Noch zum Thema Bewässerung von Rasenflächen: Die Stadt bewässert ihre Rasen- und Wiesenflächen nicht! Einerseits haben wir mehr als genug damit zu kämpfen, unsere Baumpflanzungen und Strauchflächen in den trockenen Sommerzeiten zu bewässern und damit zu erhalten. Die bewässerungsintensiven Zeiten haben sich in den letzten Jahren massiv verlängert: nach vorne ins zeitige Frühjahr aber auch nach hinten bis in den Herbst gezogen, da immer öfter die Niederschläge ausbleiben. Auf der anderen Seite sollte man beim Bewässern seiner Privatgärten und im öffentlichen Grün auch die immer mehr abfallenden Grundwasserstände beachten und einen umweltschonenden Umgang mit der Ressource Wasser pflegen. Denn auch das ist Umweltschutz! Rasenflächen erholen sich ziemlich gut von Trockenphasen und grünen schnell wieder durch. Außerdem fördert Trockenheit u.a. auch das Ausbreiten von trockenheitsliebenden Wiesenblumen und -kräutern. Ausgenommen davon ist der Stern, den wir eigentlich in diesem Jahr wieder mit bewässern wollten. Aufgrund der sehr heißen Wochen in diesem Sommer ist uns der Rasen aber nicht nur einfach vertrocknet, sondern regelrecht verbrannt.
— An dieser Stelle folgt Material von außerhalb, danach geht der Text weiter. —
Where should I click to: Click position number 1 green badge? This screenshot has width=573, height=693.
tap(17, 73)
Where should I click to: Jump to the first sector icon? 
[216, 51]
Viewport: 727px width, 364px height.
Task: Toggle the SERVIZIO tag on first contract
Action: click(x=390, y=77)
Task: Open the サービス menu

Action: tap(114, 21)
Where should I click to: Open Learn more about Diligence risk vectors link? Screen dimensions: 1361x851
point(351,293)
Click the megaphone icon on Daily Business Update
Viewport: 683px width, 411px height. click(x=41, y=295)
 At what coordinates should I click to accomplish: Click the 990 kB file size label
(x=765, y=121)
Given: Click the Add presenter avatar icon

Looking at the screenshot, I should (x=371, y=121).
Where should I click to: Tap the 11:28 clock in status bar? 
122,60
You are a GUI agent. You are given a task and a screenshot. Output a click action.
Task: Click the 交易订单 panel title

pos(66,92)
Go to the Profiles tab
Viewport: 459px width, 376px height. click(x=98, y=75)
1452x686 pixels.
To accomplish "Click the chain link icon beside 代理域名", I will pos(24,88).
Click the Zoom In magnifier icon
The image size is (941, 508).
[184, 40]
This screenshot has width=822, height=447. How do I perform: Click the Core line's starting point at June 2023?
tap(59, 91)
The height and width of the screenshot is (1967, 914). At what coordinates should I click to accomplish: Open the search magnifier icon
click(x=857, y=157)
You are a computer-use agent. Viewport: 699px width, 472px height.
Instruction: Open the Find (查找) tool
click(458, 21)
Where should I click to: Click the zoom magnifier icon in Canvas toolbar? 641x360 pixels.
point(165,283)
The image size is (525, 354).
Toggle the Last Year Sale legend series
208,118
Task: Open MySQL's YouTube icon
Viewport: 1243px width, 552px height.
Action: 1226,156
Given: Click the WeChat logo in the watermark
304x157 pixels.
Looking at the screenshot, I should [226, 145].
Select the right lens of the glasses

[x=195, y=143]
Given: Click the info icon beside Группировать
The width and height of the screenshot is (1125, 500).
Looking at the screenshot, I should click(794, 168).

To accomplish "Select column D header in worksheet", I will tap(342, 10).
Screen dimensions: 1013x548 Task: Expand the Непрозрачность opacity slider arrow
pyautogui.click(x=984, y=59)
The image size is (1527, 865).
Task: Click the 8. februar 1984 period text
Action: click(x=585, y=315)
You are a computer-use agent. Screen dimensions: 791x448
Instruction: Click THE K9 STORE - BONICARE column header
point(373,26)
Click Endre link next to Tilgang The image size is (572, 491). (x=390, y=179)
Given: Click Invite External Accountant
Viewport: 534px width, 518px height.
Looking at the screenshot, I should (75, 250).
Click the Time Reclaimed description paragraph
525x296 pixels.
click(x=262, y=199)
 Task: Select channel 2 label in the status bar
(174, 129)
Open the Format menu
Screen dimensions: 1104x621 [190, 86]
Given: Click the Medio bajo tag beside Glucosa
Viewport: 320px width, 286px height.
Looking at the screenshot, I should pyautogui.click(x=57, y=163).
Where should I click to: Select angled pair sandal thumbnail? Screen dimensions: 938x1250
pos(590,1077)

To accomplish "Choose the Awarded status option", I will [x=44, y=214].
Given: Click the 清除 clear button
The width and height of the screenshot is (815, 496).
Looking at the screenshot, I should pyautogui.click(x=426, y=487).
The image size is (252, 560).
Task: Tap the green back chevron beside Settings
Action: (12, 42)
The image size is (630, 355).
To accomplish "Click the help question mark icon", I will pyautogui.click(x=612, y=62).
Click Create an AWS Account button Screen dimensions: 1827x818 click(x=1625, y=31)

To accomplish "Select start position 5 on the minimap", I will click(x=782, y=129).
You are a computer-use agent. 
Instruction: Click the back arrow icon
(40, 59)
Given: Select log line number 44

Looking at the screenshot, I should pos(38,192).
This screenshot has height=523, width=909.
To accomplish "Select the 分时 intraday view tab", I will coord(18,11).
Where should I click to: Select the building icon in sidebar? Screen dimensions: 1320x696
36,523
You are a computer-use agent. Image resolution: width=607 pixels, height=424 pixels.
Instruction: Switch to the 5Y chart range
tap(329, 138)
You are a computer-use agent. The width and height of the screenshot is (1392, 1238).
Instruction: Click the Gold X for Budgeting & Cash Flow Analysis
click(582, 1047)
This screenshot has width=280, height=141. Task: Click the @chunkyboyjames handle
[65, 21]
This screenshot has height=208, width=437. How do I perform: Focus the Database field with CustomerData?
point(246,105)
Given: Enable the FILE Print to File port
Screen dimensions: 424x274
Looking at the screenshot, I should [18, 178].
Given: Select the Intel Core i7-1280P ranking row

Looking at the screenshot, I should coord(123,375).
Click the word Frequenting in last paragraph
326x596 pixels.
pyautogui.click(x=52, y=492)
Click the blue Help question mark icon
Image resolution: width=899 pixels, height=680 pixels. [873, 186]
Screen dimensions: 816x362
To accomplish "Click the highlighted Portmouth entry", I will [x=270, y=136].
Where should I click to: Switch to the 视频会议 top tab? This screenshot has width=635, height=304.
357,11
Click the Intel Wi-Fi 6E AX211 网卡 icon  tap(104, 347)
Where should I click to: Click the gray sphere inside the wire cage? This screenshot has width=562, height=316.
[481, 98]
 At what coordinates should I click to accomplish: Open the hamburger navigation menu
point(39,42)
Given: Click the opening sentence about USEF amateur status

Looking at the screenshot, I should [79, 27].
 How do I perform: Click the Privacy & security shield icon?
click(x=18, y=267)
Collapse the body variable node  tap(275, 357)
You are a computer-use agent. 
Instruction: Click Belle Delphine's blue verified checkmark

Noch etwas: Die Stadt ist darüber hinaus sparsam beim Umgang mit mineralischen Düngemitteln. Wir verwenden überwiegend Hornspäne und u.a. auch biologische Pflanzenstärkungsmittel. Herbizide und Insektizide kommen gar nicht zur Anwendung. Ausnahme ist hier die minimale Anwendung von Mitteln gegen den Eichensplintkäfer an einigen neu gepflanzten Eichen in der Stadt. Dieses wird auf den Stamm aufgepinselt. Auch bei der Wegepflege werden keine Herbizide gegen das Unkraut eingesetzt. Es wird alles manuell beseitigt.